Argentina has re-asserted its claim to the Malvinas at a time when the UK and Argentina are preparing to mark the 30th anniversary of the Falklands War, and in a situation where oil has been discovered off the islands.
Last week Argentine minister Hector Timmerman threatened legal action against firms drilling for oil. Argentine President Cristina Fernandez de Kirchner’s government has also already accused the UK of ‘militarising’ the South Atlantic, after a nuclear submarine and a destroyer were deployed in the seas around the islands.
Prime Minister David Cameron has said Britain will ‘continue to protect and defend’ the islands. He is willing to have another ‘oil war’ in the South Atlantic.
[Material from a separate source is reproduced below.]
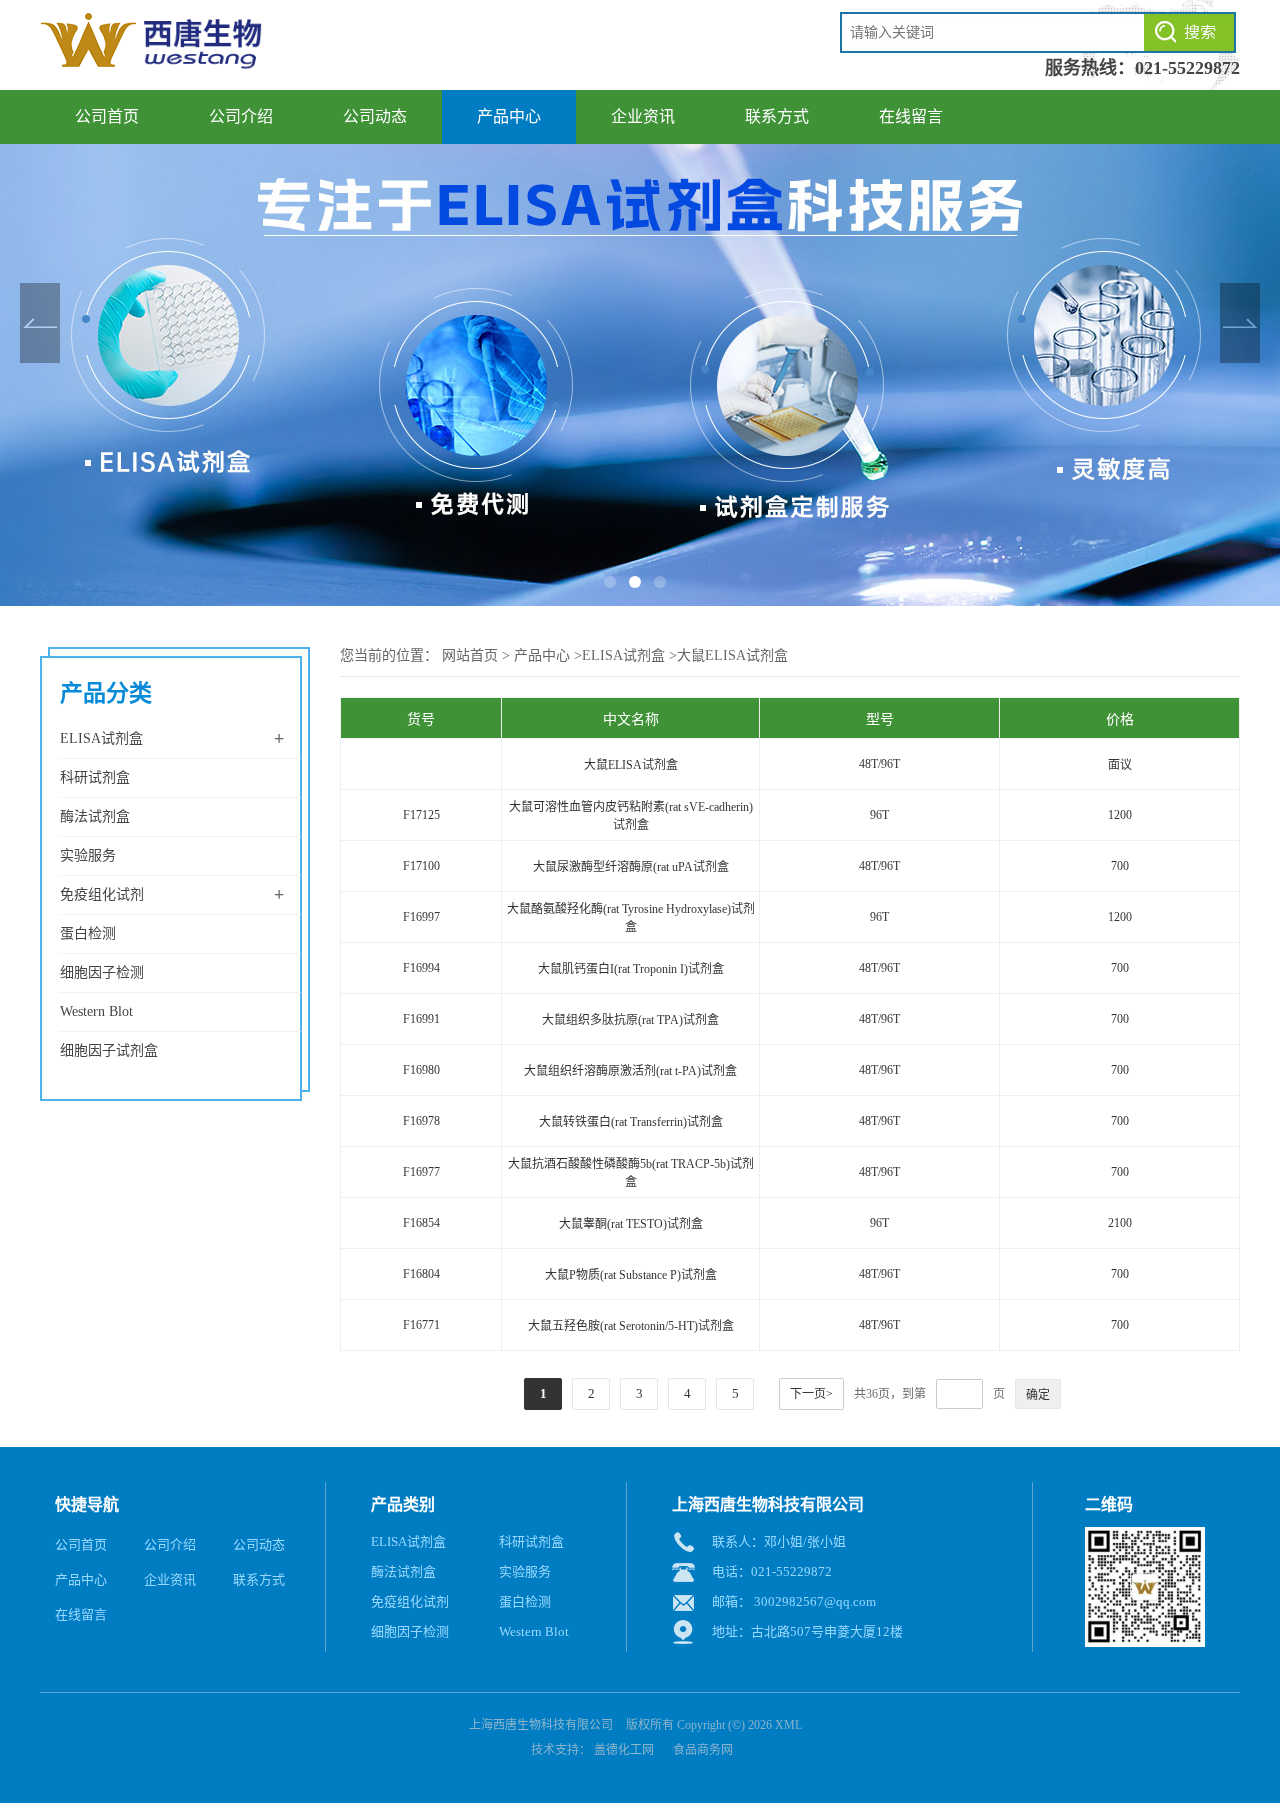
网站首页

However, the reality is that British imperialism is now much weaker than it was in 1982.
In fact, some of the leading militarists of that time now say that the UK will have to rearm if it wishes to keep the islands.
Woodward, the commander of the 1982 task force, recently confessed that the British Navy is now in a ‘dire’ state, and is as much use as the Swiss Navy. He pointed out that the Navy would not have an aircraft carrier until 2020, and remarked: ‘We could not retake the Falklands. If we had been in this state in 1982 the Falklands would be the Malvinas.’
Former First Sea Lord and Labour minister under Gordon Brown, Lord West, has called for the foreign aid budget to be diverted to the military after warning Britain would not win a new Falklands War.
Major General Julian Thompson, who commanded the brigade of Royal Marines in 1982, said it would be ‘end of story’ if Argentine forces took the British base on East Falkland.
No doubt a campaign will begin to rearm to face the ‘Argentinian threat’, meaning that even more cash will be lopped off the remnants of the welfare state, smashing up the NHS and the benefits system.
No doubt this government is thinking of doing just that, hoping that a hysterical wave of patriotism can be unleashed, as it was during the 1982 conflict, that can be used to take on the trade unions.
News Line warns workers that this is what happened in 1982. Thatcher built up her special relationship with the military, and with the Murdoch empire, by going to war over the Malvinas. After the victory, the returning troops arrived home carrying a banner warning railmen: ‘Stop the rail strike or we’ll launch an air strike’.
Thatcher used the ‘victory’ to win the state and the middle class for even bigger wars against the miners in 1984-85 and the printers in 1986-87.
The Tories must not be allowed to repeat this tactic. The UK trade unions must insist that the Malvinas belong to Argentina and must be returned. They should hold a joint position with the Argentinian trade unions on this issue.
They must also insist that the enemy is at home and that the road to peace, both in the South Atlantic and the UK, is through the trade unions bringing down the coalition and bringing in a workers government and socialism, that will establish fraternal relations with Argentina and hand back the Malvinas.